The Age of Enlightenment – Tartuffe

A college paper I had to write for my World Literature II class. I hope you enjoy, and I welcome any/all feedback.

At the beginning of the 18th Century, a new movement swept across the Northern Hemisphere, The Age of Enlightenment (1650 – 1800). The Enlightenment was a time when certain writers, and thinkers thought they were more ‘lightened intellectually’ than their counterparts. It was a time in European/American history where intellectuals came forth, and broke free from the reigns of the monarchies. They essentially chose to no longer listen to the monarchies, and instead find the answers to life through scientific reasoning; not by what the monarch was telling them. The Enlightenment is the era in Western philosophy, intellectual, scientific, and cultural life, in which reason was advocated as the primary source of legitimacy and authority. Developing simultaneously in France, Germany, Great Britain, the Netherlands, Spain, Portugal, Italy, and the American Colonies, the movement was brought on by Atlantic Revolutions, especially the American Revolution by breaking free from the British. The Enlightenment inspired the authors of the American Declaration of Independence, the United States Bill of Rights, the French Declaration of the Rights of Man and the Citizen, and the Polish-Lithuanian Constitution of May 3, 1791. Reason was the main point of the Age of Enlightenment; people began to question God and the Church. The monarch dictated they all did things by the right hand of God/God influenced their decisions. The idea of ‘Human-Rights’ sprung up.

The idea of ‘Human-Rights’ sprung up after the French, Declaration of the Rights of Man and the Citizen. When the French revolutionaries drew up the Declaration in August of 1789, their sole aim was to topple the institutions surrounding the hereditary monarchy and establish new ones based on the principles of the Enlightenment. The main goal of the Enlightenment was to apply the methods learned from the scientific revolution to the problems of the society.
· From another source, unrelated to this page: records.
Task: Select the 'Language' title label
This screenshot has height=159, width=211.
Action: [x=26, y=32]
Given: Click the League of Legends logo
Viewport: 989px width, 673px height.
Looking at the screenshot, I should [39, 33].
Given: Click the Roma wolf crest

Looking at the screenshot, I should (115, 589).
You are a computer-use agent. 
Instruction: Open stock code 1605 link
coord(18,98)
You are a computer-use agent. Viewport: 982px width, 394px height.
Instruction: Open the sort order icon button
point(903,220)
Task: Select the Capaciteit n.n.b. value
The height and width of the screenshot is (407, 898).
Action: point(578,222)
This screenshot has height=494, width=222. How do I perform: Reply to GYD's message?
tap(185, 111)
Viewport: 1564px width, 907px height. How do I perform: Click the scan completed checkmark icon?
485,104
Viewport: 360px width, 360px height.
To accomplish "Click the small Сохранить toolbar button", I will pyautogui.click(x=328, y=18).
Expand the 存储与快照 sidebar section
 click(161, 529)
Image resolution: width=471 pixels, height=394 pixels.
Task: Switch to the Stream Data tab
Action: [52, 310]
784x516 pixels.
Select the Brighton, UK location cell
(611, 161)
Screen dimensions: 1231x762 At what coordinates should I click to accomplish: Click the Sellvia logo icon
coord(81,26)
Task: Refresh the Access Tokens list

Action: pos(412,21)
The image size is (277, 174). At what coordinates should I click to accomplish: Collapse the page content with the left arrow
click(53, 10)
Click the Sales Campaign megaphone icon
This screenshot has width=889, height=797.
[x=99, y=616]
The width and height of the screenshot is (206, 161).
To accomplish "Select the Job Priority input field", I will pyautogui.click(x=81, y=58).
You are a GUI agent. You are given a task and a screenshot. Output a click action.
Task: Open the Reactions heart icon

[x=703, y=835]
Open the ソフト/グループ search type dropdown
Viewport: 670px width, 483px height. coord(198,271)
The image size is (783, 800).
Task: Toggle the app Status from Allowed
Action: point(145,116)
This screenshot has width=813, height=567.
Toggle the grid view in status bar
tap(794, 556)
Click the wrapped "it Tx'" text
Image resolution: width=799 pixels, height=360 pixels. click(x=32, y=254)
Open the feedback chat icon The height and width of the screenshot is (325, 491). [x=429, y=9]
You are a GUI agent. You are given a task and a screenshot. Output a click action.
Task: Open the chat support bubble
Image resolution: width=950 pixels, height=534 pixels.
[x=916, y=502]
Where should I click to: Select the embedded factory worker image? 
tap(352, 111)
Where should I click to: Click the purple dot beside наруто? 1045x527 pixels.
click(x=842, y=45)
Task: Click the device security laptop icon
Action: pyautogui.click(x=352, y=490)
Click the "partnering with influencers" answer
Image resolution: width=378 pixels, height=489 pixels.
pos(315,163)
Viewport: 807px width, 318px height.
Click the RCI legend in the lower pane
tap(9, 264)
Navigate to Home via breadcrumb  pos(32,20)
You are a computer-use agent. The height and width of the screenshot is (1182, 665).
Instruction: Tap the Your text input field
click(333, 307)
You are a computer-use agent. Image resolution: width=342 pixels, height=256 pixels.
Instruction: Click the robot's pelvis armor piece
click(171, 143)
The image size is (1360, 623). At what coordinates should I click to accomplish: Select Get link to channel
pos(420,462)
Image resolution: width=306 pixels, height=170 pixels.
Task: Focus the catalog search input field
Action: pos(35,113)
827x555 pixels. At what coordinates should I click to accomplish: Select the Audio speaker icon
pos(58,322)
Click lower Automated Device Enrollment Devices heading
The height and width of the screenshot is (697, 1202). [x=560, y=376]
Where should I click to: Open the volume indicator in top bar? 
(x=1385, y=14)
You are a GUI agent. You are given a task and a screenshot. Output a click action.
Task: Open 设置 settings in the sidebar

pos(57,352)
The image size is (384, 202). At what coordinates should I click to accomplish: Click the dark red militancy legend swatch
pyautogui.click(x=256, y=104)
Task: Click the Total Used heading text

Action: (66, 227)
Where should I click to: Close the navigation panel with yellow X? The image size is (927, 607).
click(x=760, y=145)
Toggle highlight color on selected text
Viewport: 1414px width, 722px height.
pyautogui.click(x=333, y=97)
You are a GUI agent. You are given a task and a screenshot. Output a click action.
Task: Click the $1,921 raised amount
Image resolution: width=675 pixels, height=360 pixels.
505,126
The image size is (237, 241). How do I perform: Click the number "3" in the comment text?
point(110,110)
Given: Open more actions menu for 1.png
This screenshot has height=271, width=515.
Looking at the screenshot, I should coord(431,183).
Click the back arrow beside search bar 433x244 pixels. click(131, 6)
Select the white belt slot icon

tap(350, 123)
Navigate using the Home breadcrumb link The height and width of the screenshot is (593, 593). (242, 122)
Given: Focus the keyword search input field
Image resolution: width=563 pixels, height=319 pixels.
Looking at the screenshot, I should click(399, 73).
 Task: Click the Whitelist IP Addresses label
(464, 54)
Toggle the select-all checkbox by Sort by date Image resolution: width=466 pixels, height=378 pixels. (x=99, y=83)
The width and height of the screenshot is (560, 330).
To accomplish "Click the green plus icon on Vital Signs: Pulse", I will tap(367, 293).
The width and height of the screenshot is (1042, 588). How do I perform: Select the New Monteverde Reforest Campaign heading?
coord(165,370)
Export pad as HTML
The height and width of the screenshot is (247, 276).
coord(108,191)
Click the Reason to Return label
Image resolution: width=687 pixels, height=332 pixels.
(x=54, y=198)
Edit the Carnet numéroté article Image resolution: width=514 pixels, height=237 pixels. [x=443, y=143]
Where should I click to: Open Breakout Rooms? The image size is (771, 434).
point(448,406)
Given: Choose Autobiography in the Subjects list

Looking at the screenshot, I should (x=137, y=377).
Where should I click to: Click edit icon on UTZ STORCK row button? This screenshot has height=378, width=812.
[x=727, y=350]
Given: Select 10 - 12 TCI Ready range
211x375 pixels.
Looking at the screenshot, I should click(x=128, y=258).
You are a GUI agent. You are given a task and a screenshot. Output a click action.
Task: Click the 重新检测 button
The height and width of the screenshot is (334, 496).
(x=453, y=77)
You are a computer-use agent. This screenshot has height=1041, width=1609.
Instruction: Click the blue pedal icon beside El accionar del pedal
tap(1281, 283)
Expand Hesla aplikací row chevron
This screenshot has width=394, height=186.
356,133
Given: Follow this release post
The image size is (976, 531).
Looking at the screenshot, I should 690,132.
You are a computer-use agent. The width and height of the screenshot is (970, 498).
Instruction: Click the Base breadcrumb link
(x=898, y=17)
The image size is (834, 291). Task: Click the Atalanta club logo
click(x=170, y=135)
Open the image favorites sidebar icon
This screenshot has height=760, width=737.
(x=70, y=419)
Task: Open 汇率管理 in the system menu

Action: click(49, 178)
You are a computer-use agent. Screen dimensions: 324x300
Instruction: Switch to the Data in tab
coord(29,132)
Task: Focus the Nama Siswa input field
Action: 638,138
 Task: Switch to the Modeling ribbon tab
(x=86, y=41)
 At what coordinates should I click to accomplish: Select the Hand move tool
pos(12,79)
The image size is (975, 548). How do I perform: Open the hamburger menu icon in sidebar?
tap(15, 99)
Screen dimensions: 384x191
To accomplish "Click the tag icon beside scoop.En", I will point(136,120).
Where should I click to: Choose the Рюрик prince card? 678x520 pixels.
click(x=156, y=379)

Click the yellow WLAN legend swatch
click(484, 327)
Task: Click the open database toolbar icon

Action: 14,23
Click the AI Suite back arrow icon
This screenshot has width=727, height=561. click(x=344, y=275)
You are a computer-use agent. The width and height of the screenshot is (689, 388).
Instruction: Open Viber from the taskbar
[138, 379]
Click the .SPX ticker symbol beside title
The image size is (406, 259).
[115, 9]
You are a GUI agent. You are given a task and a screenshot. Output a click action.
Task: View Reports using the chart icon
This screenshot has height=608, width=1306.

The Monarch and the Church were not too keen on this idea; however, The Enlightenment was the time when all scientists, poets, writers, etc. came forth with their ideas and were no longer frightened of the consequences they may have. Its advocates committed themselves to the ideas of “reason” and “liberty”. They began to question ideas, and not just go along with them because the Church or Monarch was telling them to.  Liberty meant freedom from religion, freedom from the press, and freedom from unreasonable government (i.e. torture, censorship, etc.). Many Enlightenment writers influenced ordinary readers, politicians, and even heads of state all over the western world.

            The Enlightenment was not a single movement, or a written set of ideas; the Enlightenment was less a set of ideas than it was of values. A prime example of ‘The Age of Enlightenment’ through literary contracts would best be portrayed by Jean-Baptiste Poquelin Moliere’s play, Tartuffe. In Tartuffe, one of the main characters, Dorine, signifies closely with the ideas and actions of the Enlightenment period. Tartuffe is the hypocrite of the story; he had his eyes on Orgon’s wife and wanted to steal his estate. Dorine was the clever servant.

            In the first act of Tartuffe, Dorine is introduced as Mariane’s lady’s maid and Moliere immediately begins to depict the character as logical, intelligent, and a plain speaking person. In a conversation that takes place between five characters over the course of the opening act, Madame Pernelle states several long statements. One of the statements, Madame Pernelle is stating how Orante is “virtuous and devout”, Dorine immediately points out that Orante is virtuous and devout primarily due to the fact that the character no longer has the beauty of youth and has instead chosen to live her life in the solitude of her own estate (Moliere, 316). Further into the act, Madame Pernelle continues to talk and states herself of being “A person of sense…” (Moliere, 317), however, later slaps another character; showing that Madame Pernelle’s actions are not that of the Enlightenment, and Dorine’s are.

In scene three of the same act, Orgon returns from a business trip and inquires from Dorine the state of his house. Dorine tells Orgon about how his wife is ill, but he seems uninterested and is only concerned about his houseguest, Tartuffe. Dorine finds his answers to be obsurd, and answers his questions in a sarcastic tone. Orgon, still only caring about his houseguest, doesn’t even notice her sarcasm and still wishes to learn more about the man. Dorine’s sarcastic expression of her incredulity at Orgon’s indifference to his wife’s illness is a fantastic example of the thoughts and feelings towards that of the Enlightenment.

            I thought it was best fitting to elaborate on some of the key elements in Tartuffe that made it such a great adaptation to ‘The Age of Enlightenment’. Through the use of key elements, and literary formats, Tartuffe has been placed in history as one of the best literary plays of all time.